We made our way over to the hammonasset river for lunch and a vibe check. Troy and Lars were needing to get back the fast way down Summer Hill rd, but we all decided to have a PB&J and puff together before splitting off.

hanging at the (very full) reservoir

from here Joe and I continued through Chatfield hollow heading South to Dear Lake on a particularly technical section. Joe was able to clear it for the first time with his dropper all the way dropped and described his legs as jello at the bottom. we were cooked, but still had more crawling to go. not toooo much though.
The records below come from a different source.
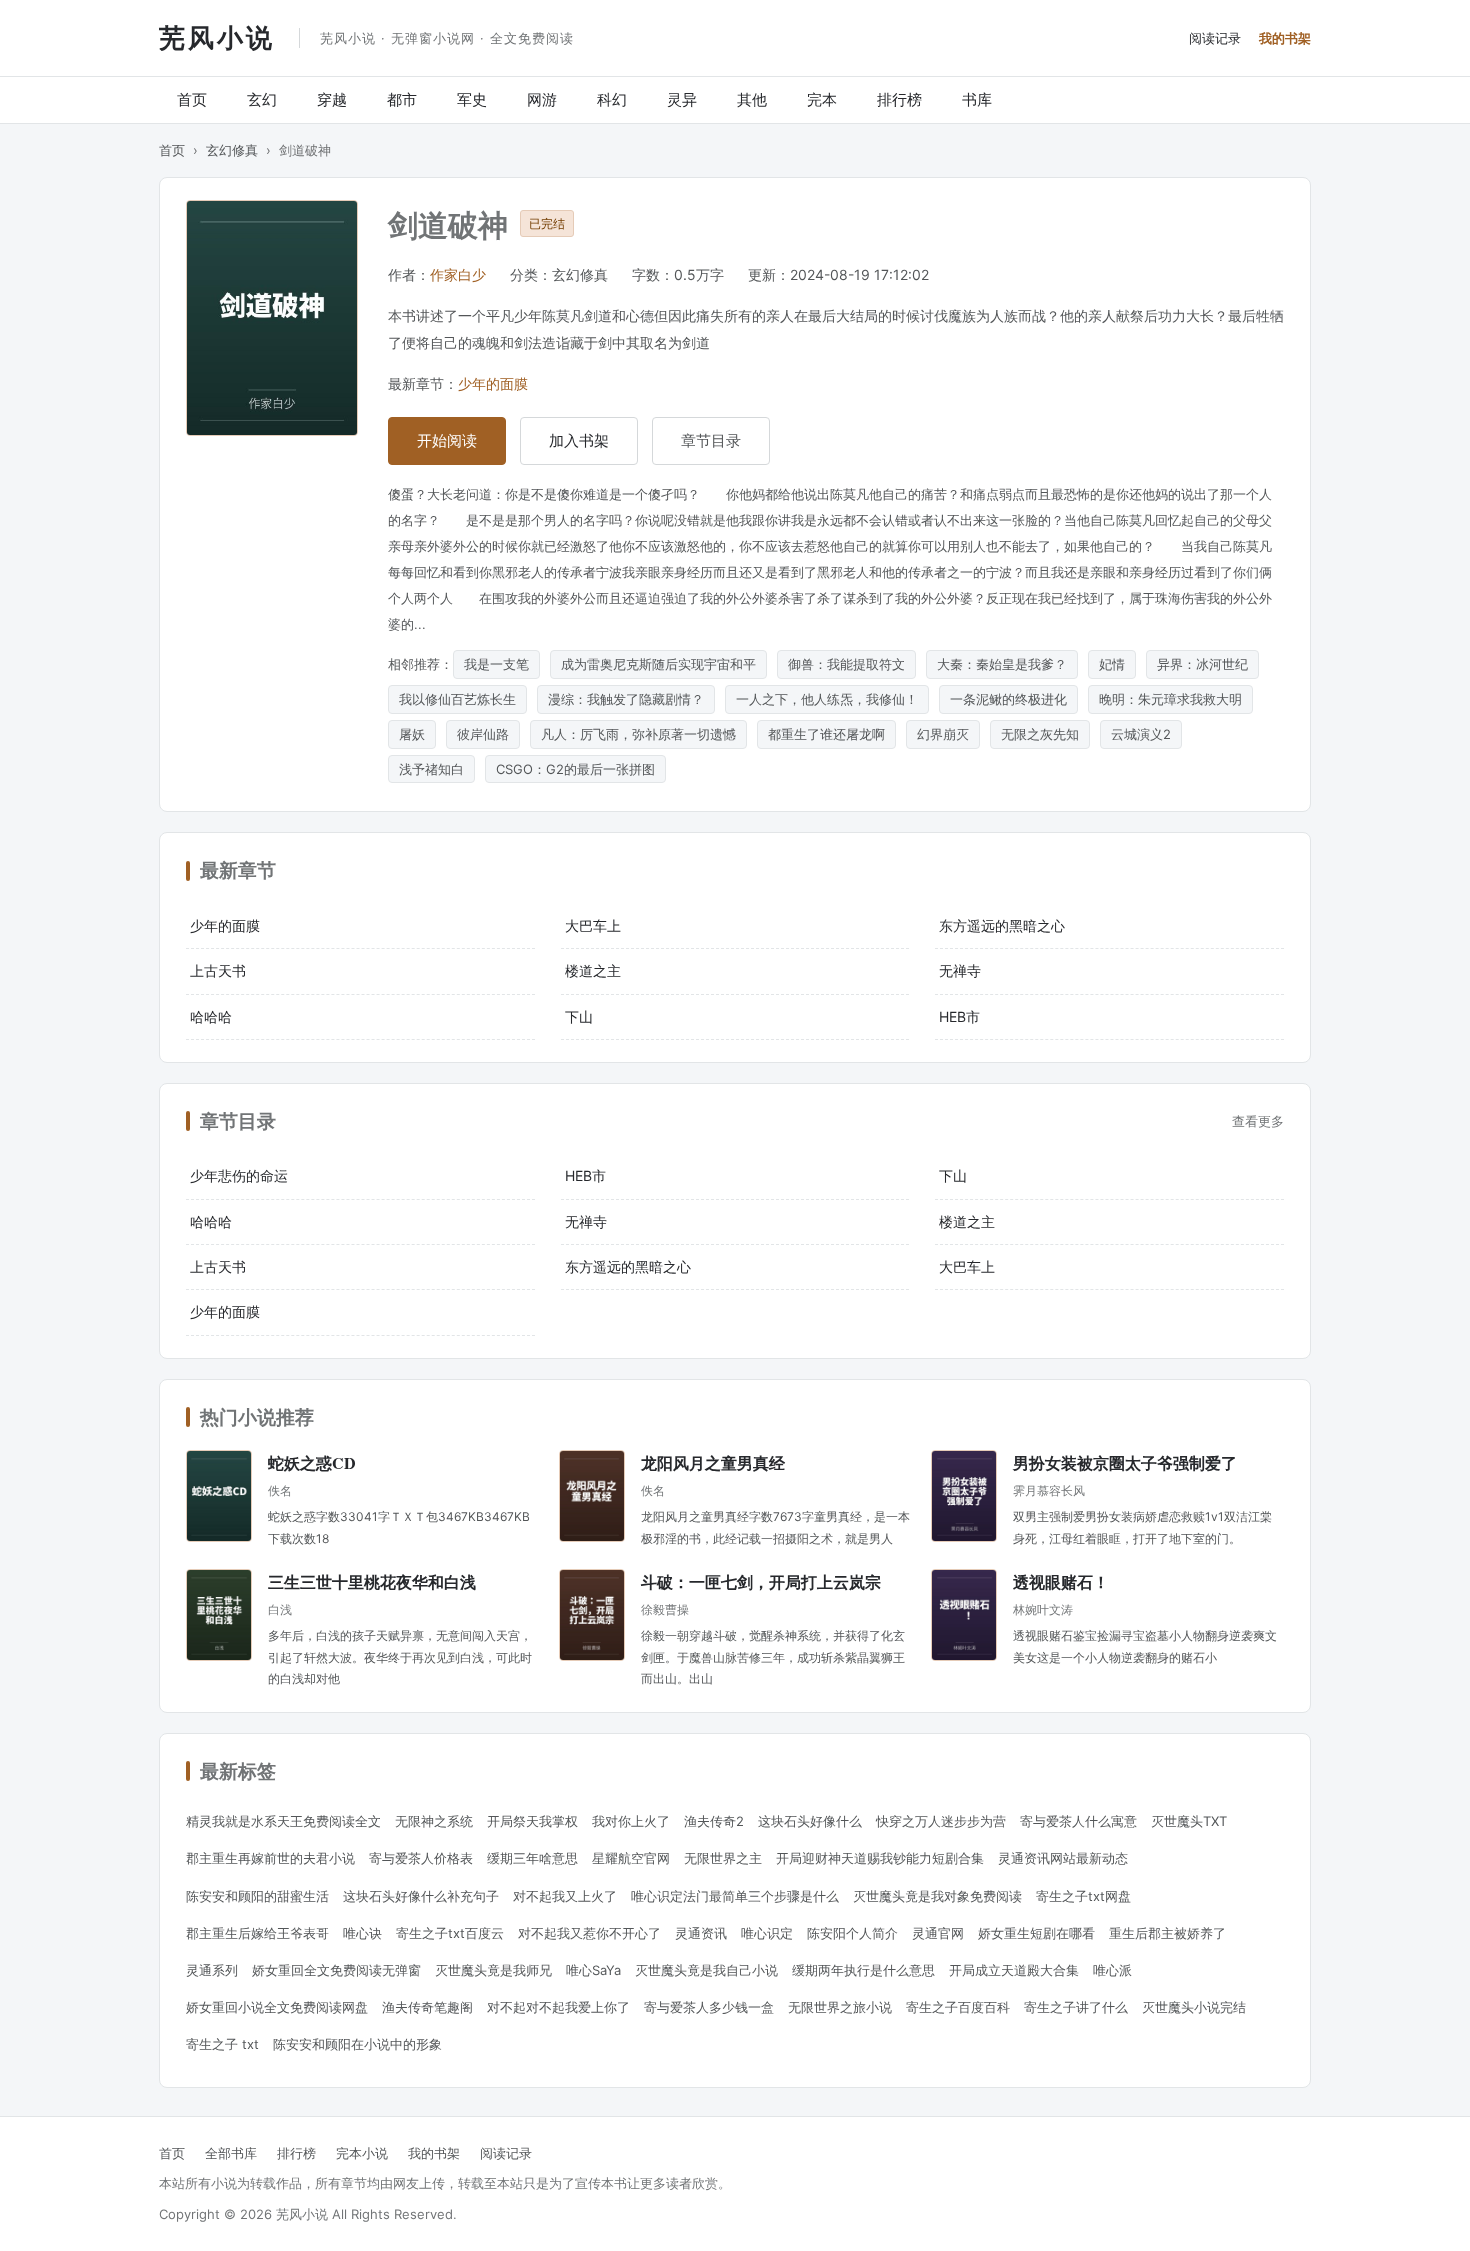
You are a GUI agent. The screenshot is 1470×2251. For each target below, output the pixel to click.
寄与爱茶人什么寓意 (1078, 1821)
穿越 (332, 99)
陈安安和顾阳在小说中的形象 (357, 2044)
my bike incase you didn’t recognize it.

we pedaled our way on the country pavement back to where we started in down town Madison. a stop at some new (to me) raw food smoothie place for well to do yoga moms (when in Madison) had us recharging immediately. what a great ride!

I had not ridden this many miles on the New England trail since high school when I worked at a bike shop in downtown Madison. the trail as I remember was a lot less coherent then.

in 1997, eager for a teenage adventure, a coworker named Bryn whom I really looked up to had an idea to ride up summer hill from Madison and ride all the way back down to the shore on the new England trail —- the same expanse we pedaled up on this ride. — it was summer time, so we combined it with an ocean (Long Island Sound) swim to Tuxis island at the end. don’t know what we expected on this small coastal island — but what we found was seagull poop. ill take a smoothie over seagull poop most days.

One response to “New England trail”

  1. graisd Avatar

    Thanks for the inspiration while waiting for the wind and cold to pass, this winter is very unpredictable! I wish I could put a dropper on my old rigid but I would be too scared to smash an electric mech off on the new england rocky territory.